One lit crit movement of the modern elite/intelligensia did portend pomo’s imminent reign. The French structuralists and deconstructionists of the '70s (when modernism was on the wane) working chiefly in the realm of lit crit, began to separate the art from the artist, and the text from the writer in a dispassionate, sometimes irreverent fashion. A text might be picked apart or dissected to examine its internal contradictions or self-referents - in a kind of literary psychoanalysis of the art text itself, divorced in some part from its creator. The writer lost “ownership” of his or her work as soon as this mostly French critical coterie got a hold of it, for they could interpret a text beyond the purview of what an author had, at least consciously, intended to say.
A personal example might be relevant here. I had a very tough time “getting” structuralism and deconstruction in grad school, until I began to discover the joys of metacriticism. Not that I labeled it as such at the time, but I became fascinated with the way in which writers might refer to the act of writing itself, or unwittingly lay bare some deeply personal obsession via their novels. Indeed, one of the hallmarks of pomo, as I finally realized, was the transparency of the means of production.

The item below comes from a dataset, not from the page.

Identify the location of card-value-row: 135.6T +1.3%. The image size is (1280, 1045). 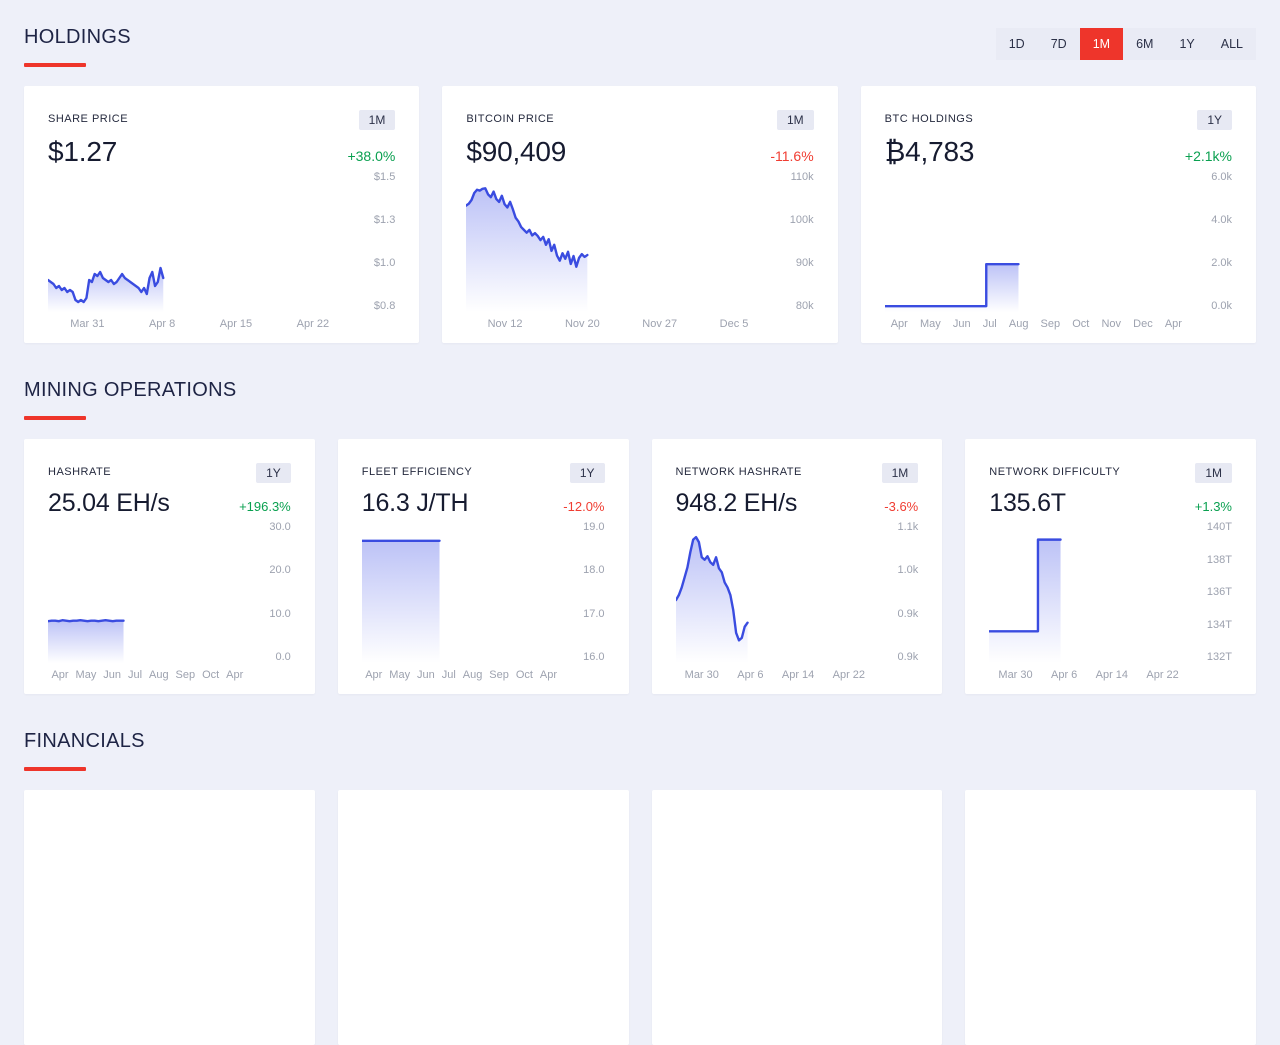
(1110, 504).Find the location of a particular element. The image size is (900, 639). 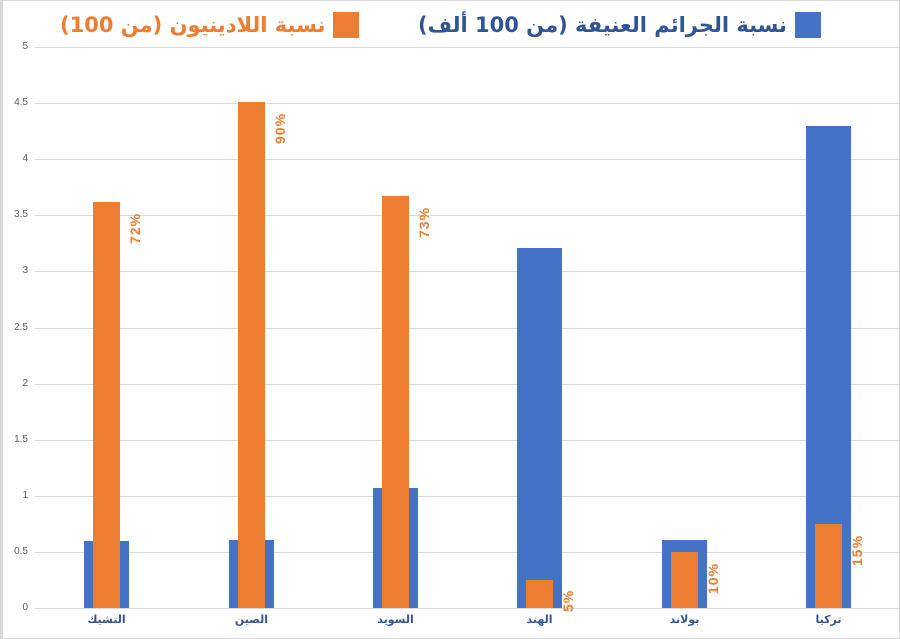

y-axis-tick-label: 2.5 is located at coordinates (21, 328).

Rather than being a creative mystery known only to the artist, the dawn of the pomo era allowed us to, despite what the Wizard said, “pay attention to the man behind the curtain.” and what s/he was producing and how. The magician was stripped of his trade secrets, especially in the latter decades of the last century. The artist became less of a revered “genius” and more “just us folks” with the advent of the paparazzi and reality TV shows such as the Osbournes.

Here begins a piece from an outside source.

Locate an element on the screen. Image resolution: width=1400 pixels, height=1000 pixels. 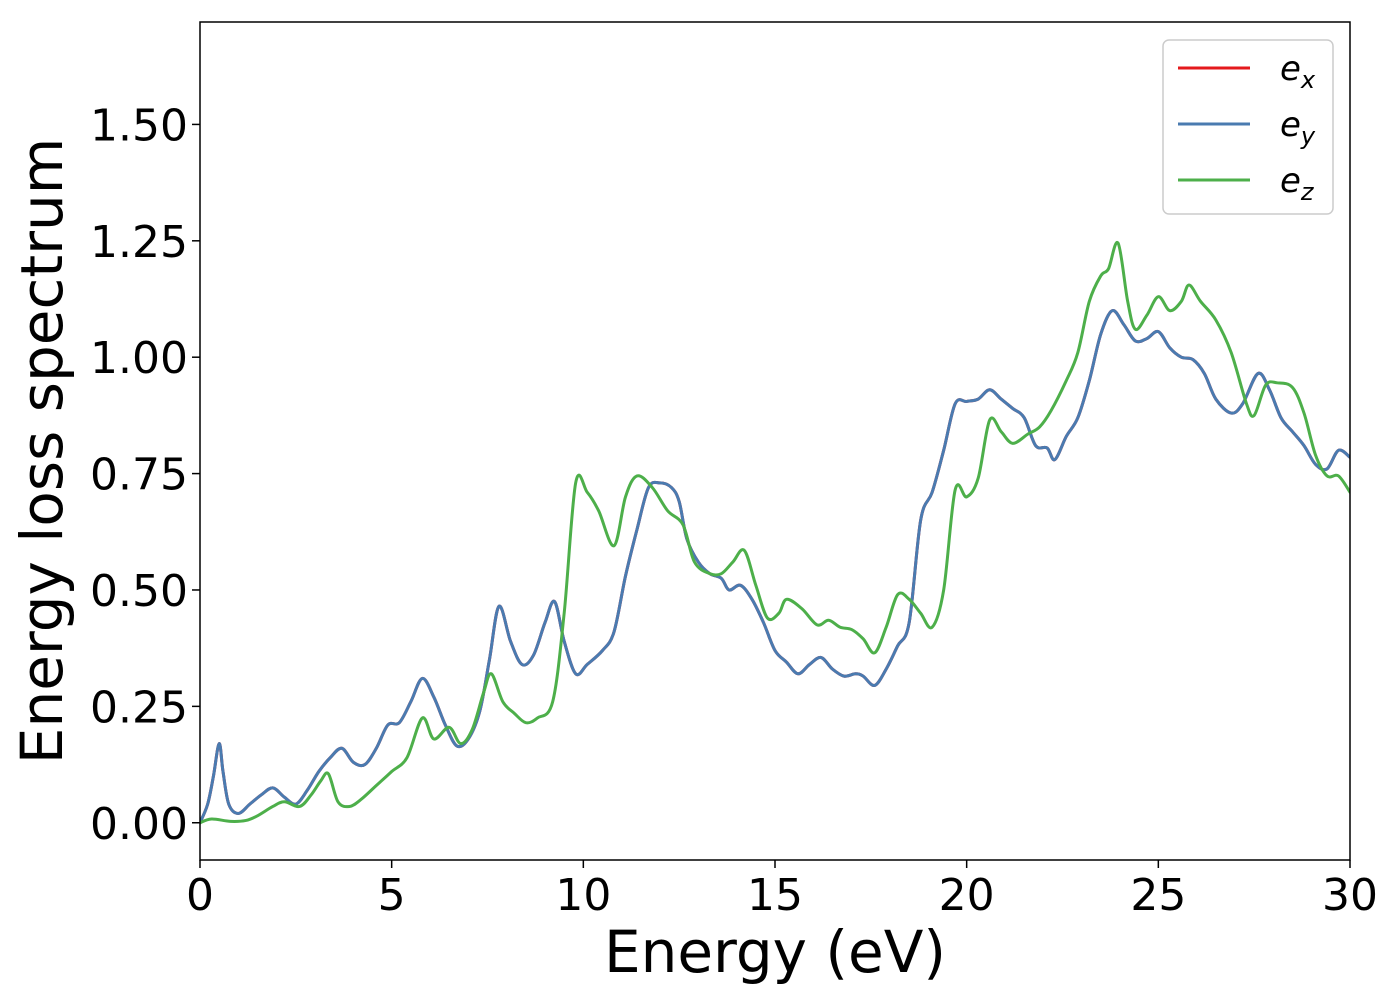
x-tick-label: 30 is located at coordinates (1350, 896).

Our ruthless mass media will voraciously unveil the foibles and dirty laundry of anyone in its path, from the president down to the most humbly hapless prole on Jerry Springer. And all of us in the pomo era can and do deconstruct our culture on an everyday basis with a jaundiced, ironic, dispassionate, irreverent eye. Thus even those who missed Beatlemania can now compare and contrast an early Beatles demo with the finished marketed product, just as a foodie can see exactly how their favorite chef creates their culinary masterpieces via the Food Network or the ways in which they may sink or swim via reality programs such as Bravo's Top Chef.